Morale de cette histoire, il ne suffit plus aux prêteurs de connaître les dettes de leurs emprunteurs au titre des retenues à la source et au titre des taxes à la consommation. Toute dette fiscale du Québec, même pour impôts corporatifs, risque de faire rétrograder le rang des sûretés de la banque et, en cas de saisie administrative, même une faillite n’aura pas pour effet de provoquer une inversion de priorité. La Banque Toronto-Dominion, qui avait suspendu, dans la même faillite, l’audition de l’appel pour la saisie fondée sur la TVQ en attendant la décision dans le dossier de la TPS, ne poursuivra pas le débat pour la saisie fondée sur la loi québécoise. Les arguments sont pourtant différents, le jugement de la Cour suprême étant essentiellement fondé sur l’absence de conflit apparent entre deux lois fédérales. Par contre, est-ce que la province peut définir ce qu’est un « paiement » ou un droit de propriété sans offenser directement la Loi sur la faillite et l’insolvabilité?

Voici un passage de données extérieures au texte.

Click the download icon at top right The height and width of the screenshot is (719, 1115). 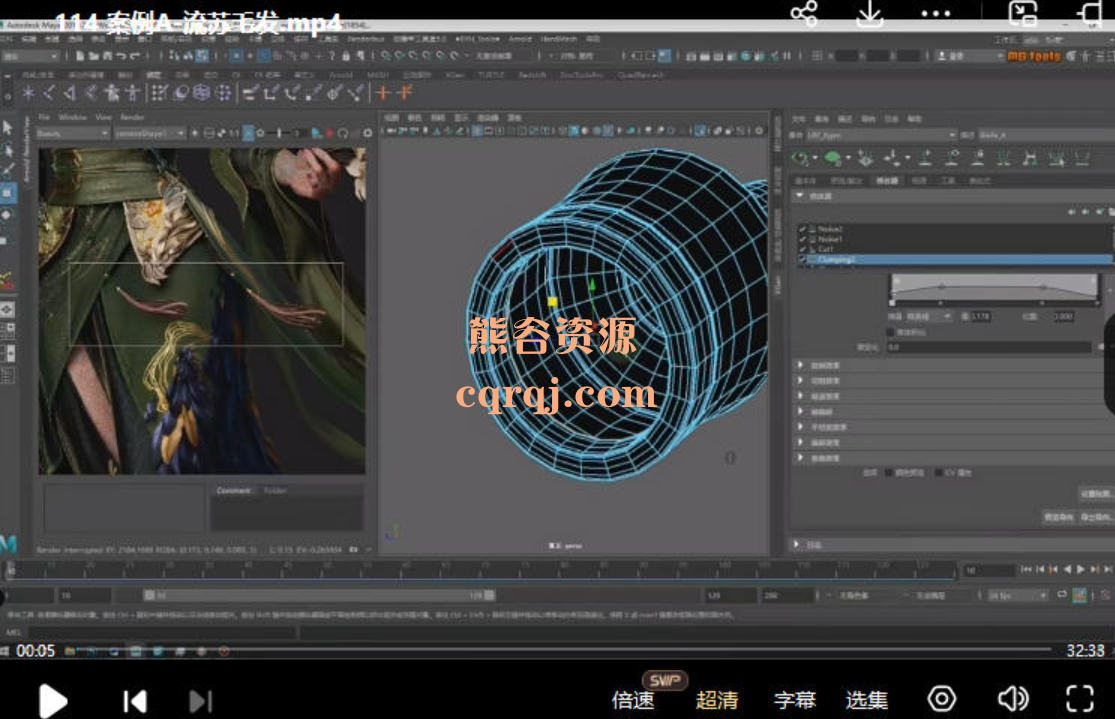870,14
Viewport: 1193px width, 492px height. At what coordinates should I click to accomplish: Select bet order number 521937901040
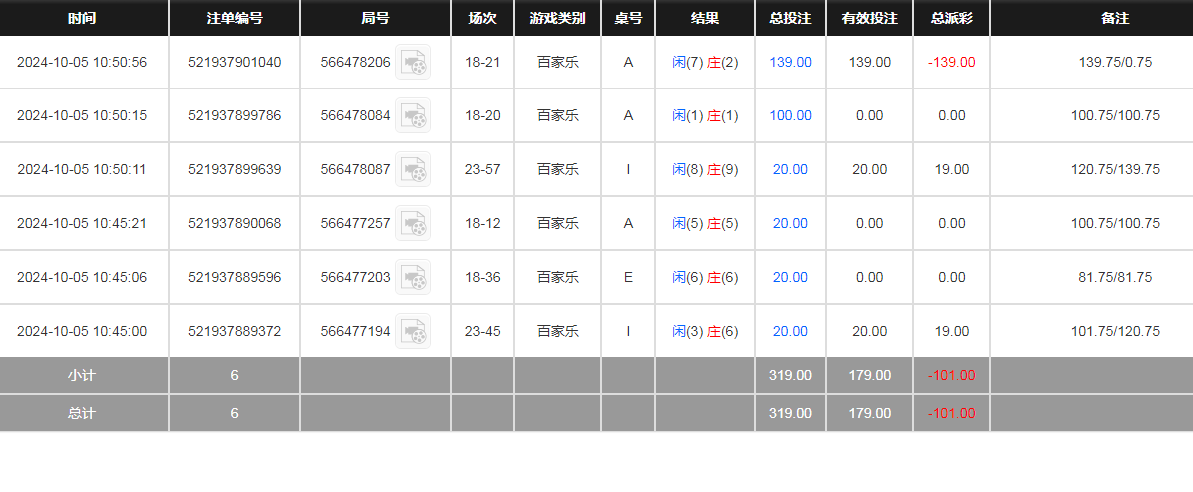234,62
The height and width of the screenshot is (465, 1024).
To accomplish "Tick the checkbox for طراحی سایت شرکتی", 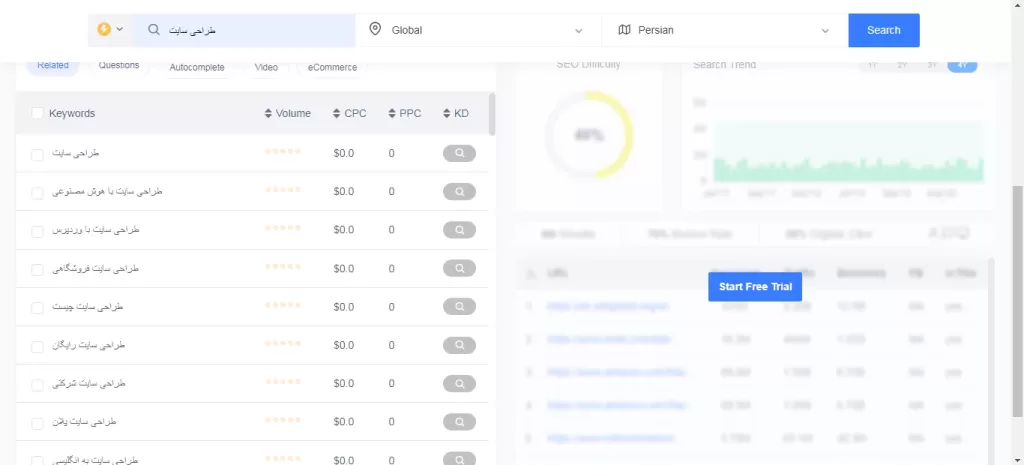I will click(x=38, y=384).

Je prépare une autre pétition en ligne pour qu’on amende la LFI.  Pour mettre un peu d’huile sur le feu de l’Enfer des litiges avec le fisc, je termine sur une petite citation du Juge Gonthier dans Husky Oil Operations Ltd. c. Ministre du Revenu national, [1995] 3 R.C.S. 453, par. 39 : 

39     Enfin, bien que je reconnaisse que les quatre propositions susmentionnées résument le raisonnement adopté dans le quatuor d’arrêts, je suis d’avis que cette liste serait plus complète si on ajoutait les cinquième et sixième propositions suivantes:

     (5)pour déterminer le lien qui existe entre une loi provinciale et la Loi sur la faillite, il ne faut pas que la forme du droit créé par la province l’emporte sur le fond. Les provinces n’ont pas le droit de faire indirectement ce qui leur est interdit de faire directement;

     (6)pour que la loi provinciale soit inapplicable, il n’est pas nécessaire que la province ait eu l’intention d’empiéter sur la compétence fédérale exclusive en matière de faillite et d’être en conflit avec la Loi sur la faillite. Il suffit que la loi provinciale ait cet effet.